Brano fornito =>

Non facciamo appassire le vocazioni!

Le comunità sono composte di persone tutte diverse che, se ridotte alla conformità, perdono splendore e libertà. Non vanno mai scoraggiati o repressi i percorsi individuali, anche se fuori dagli schemi. Una organizzazione-comunità virtuosa è invece simile ad un bravo artigiano che incoraggia la riscoperta della bellezza. Da Avvenire

Ogni vocazione è un’esperienza di radicale bellezza, è prima di ogni altra cosa un incontro meraviglioso. Chi ha conosciuto questa bellezza continua a bramarla per tutta la vita. È un incontro che accade una sola volta, ma è talmente forte e radicale da cambiarci per sempre. In quel momento la persona fa l’esperienza umana più sublime: capisce chi è veramente, che è qualcosa di bellissimo e grande. Si sente un tabernacolo d’infinito, piccolissimo ma immenso.

 

Per questa ragione, queste vocazioni e queste ‘promesse’ sono irrevocabili. Si può uscire da un convento o smettere di dipingere per il troppo dolore, ma da quella bellezza prima non si esce mai, perché, semplicemente, quella vocazione siamo noi, è la nostra parte più viva e più vera. In quel giorno si ha l’impressione certa che tutto il mondo sia stato creato solo per noi, per me. Alcuni bambini, durante l’infanzia, vivono una esperienza speciale: hanno l’impressione di essere dentro un film, un cartone animato, una commedia, dove i genitori, gli amici, gli insegnanti, le persone che li circondano stanno interpretando un copione, scritto tutto e soltanto per la loro felicità.

Materiale fornito =>
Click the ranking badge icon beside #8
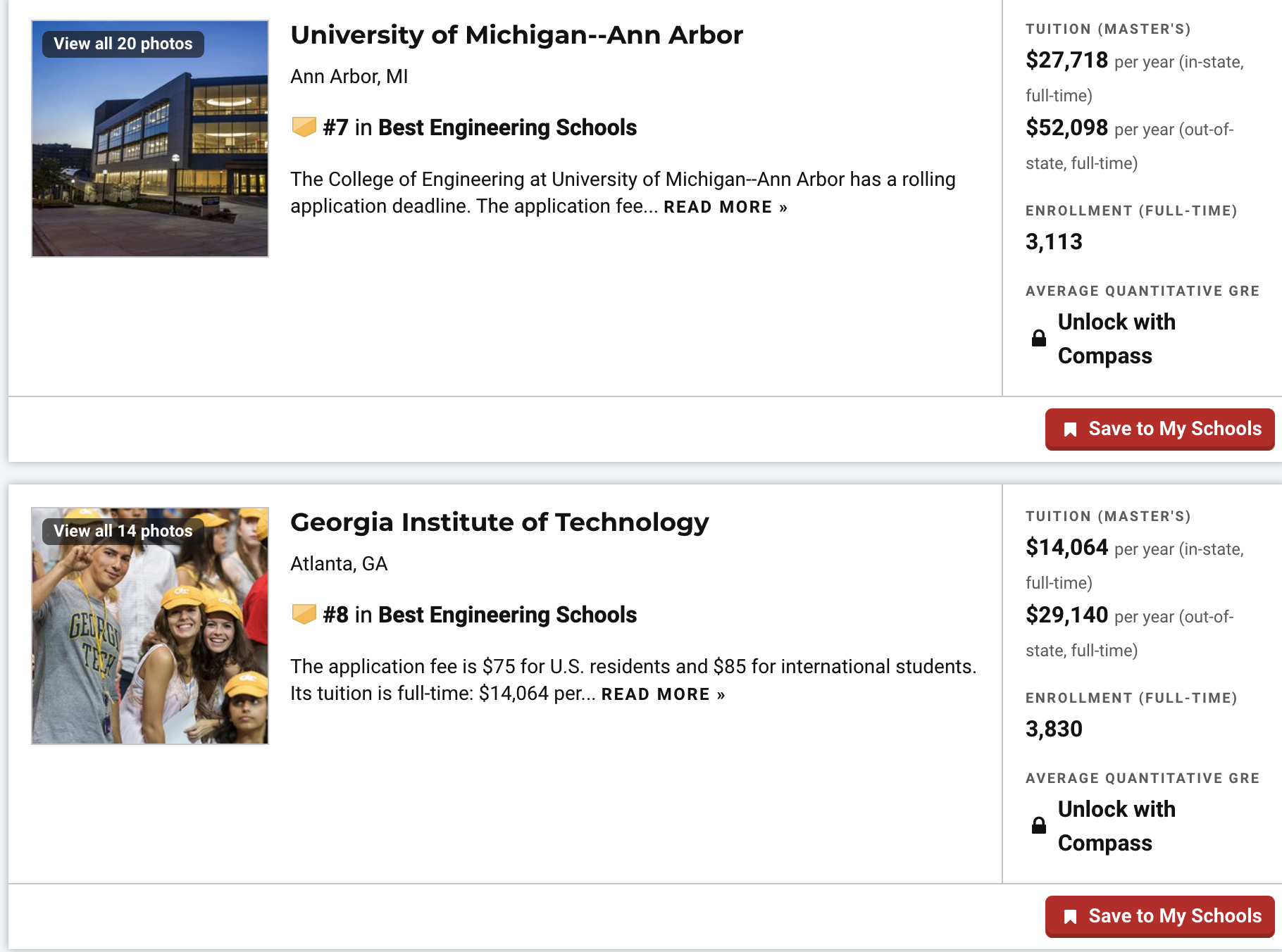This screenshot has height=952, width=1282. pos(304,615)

Obiettivo dell'esercizio => Trascrivi senza modifiche il brano sulle vocazioni, tutto da "Ogni vocazione è" giù fino a "piccolissimo ma immenso." compreso.

Risultato dell'esercizio =>
Ogni vocazione è un’esperienza di radicale bellezza, è prima di ogni altra cosa un incontro meraviglioso. Chi ha conosciuto questa bellezza continua a bramarla per tutta la vita. È un incontro che accade una sola volta, ma è talmente forte e radicale da cambiarci per sempre. In quel momento la persona fa l’esperienza umana più sublime: capisce chi è veramente, che è qualcosa di bellissimo e grande. Si sente un tabernacolo d’infinito, piccolissimo ma immenso.